RANK ligand converts the NCoR/HDAC3 co-repressor to a PGC1β- and RNA-dependent co-activator of osteoclast gene expression

The nuclear receptor co-repressor (NCoR) complex mediates transcriptional repression dependent on histone deacetylation by histone deacetylase 3 (HDAC3) as a component of the complex. Unexpectedly, we found that signaling by the receptor activator of nuclear factor κB (RANK) converts the NCoR/HDAC3 co-repressor complex to a co-activator of AP-1 and NF-κB target genes that are required for mouse osteoclast differentiation. Accordingly, the dominant function of NCoR/HDAC3 complexes in response to RANK signaling is to activate, rather than repress, gene expression.
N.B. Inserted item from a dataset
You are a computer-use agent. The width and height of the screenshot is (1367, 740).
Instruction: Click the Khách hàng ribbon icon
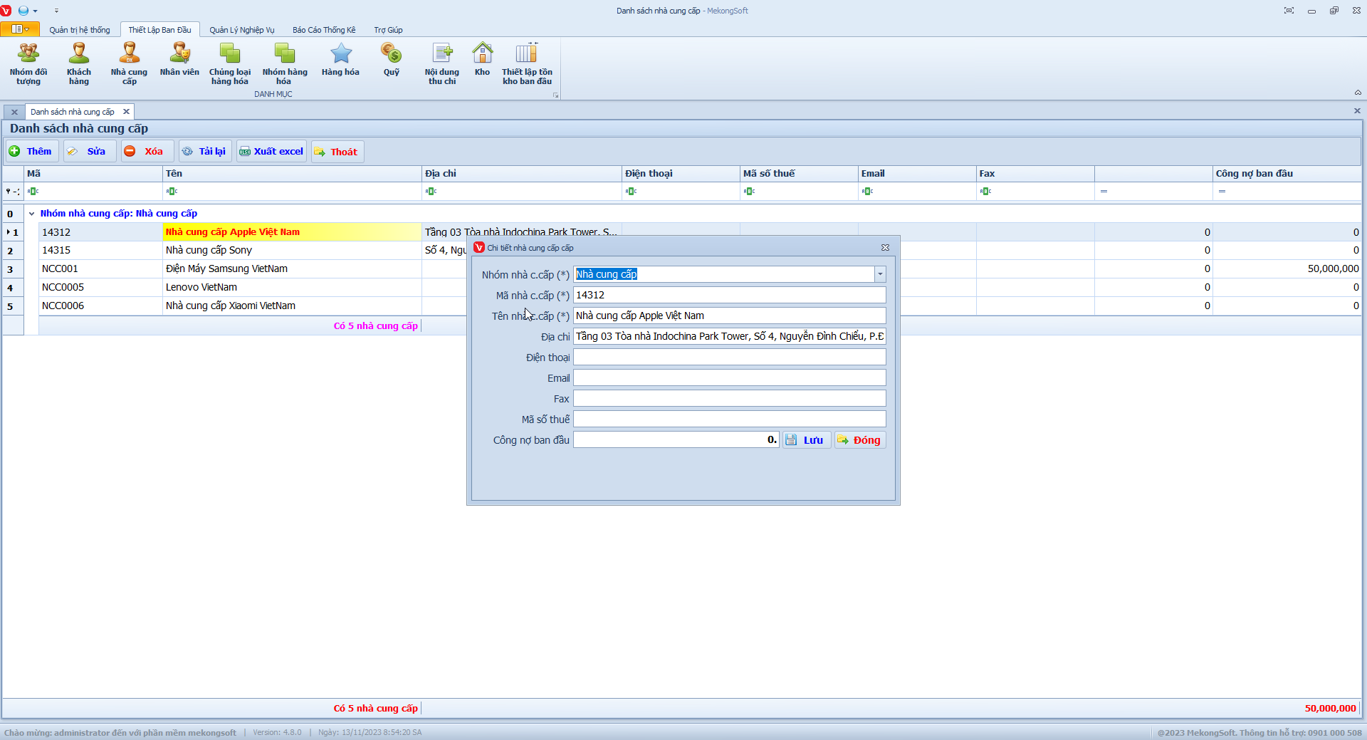[x=79, y=63]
Mechanistically, RANK signaling promotes RNA-dependent interaction of the transcriptional co-activator PGC1β with the NCoR/HDAC3 complex, resulting in the activation of PGC1β and inhibition of HDAC3 activity for acetylated histone H3. Non-coding RNAs Dancr and Rnu12, which are associated with altered human bone homeostasis, promote NCoR/HDAC3 complex assembly and are necessary for RANKL-induced osteoclast differentiation in vitro. These findings may be prototypic for signal-dependent functions of NCoR in other biological contexts. [Display omitted] •NCoR is required for osteoclast differentiation and normal bone density•RANK signaling converts NCoR/HDAC3 co-repressor complexes to co-activator complexes•RANK signaling induces RNA-dependent interaction of NCoR/HDAC3 with PGC1β•The major function of NCoR in osteoclasts is RANKL-dependent gene activation Nuclear receptor co-repressor (NCoR) is found to maintain normal bone density by co-activating RANKL-dependent gene transcription in osteoclasts. Abe et al. resolve this paradox by demonstrating that RANKL induces RNA-dependent assembly of an NCoR/HDAC3/PGC1β complex that co-activates NF-κB and AP-1 target genes required for osteoclast differentiation.